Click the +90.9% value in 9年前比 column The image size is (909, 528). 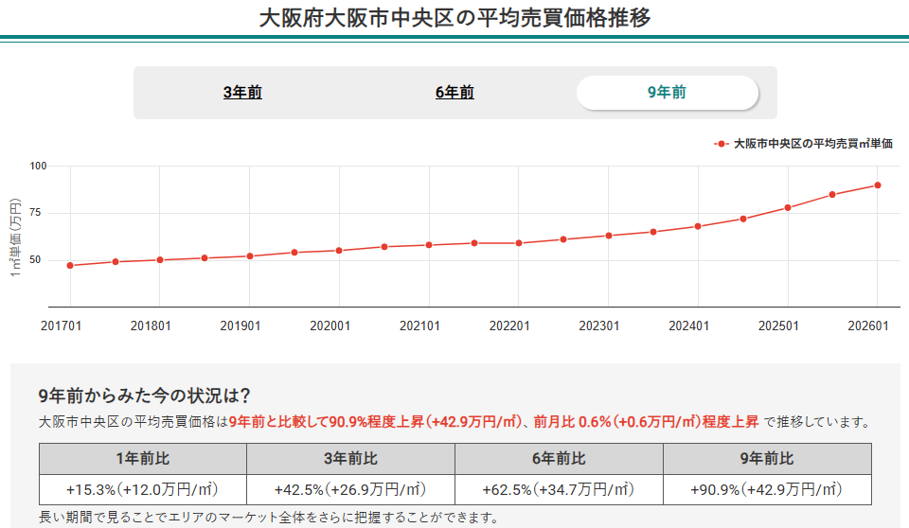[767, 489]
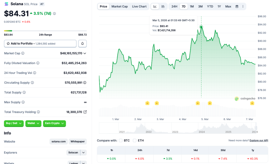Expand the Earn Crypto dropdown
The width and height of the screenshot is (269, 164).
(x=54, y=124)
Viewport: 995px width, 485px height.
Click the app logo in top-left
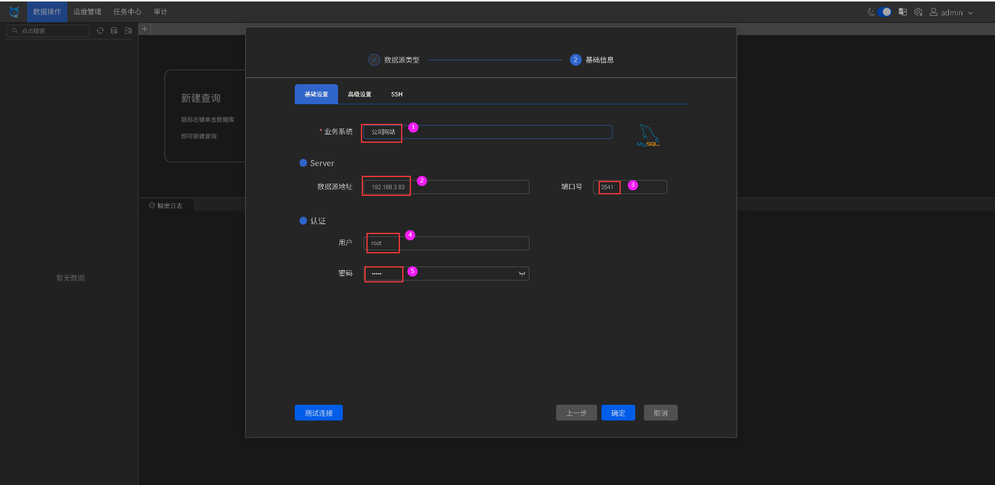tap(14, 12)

## TASK STATEMENT:
Please render the data as a numbered list, starting with the line that contains "Viewport: 995px width, 485px height." and continuing through the end of the data. Leave out blank lines and pictures.

## FULL RESPONSE:
1. Viewport: 995px width, 485px height.
2. Click the app logo in top-left
3. tap(14, 12)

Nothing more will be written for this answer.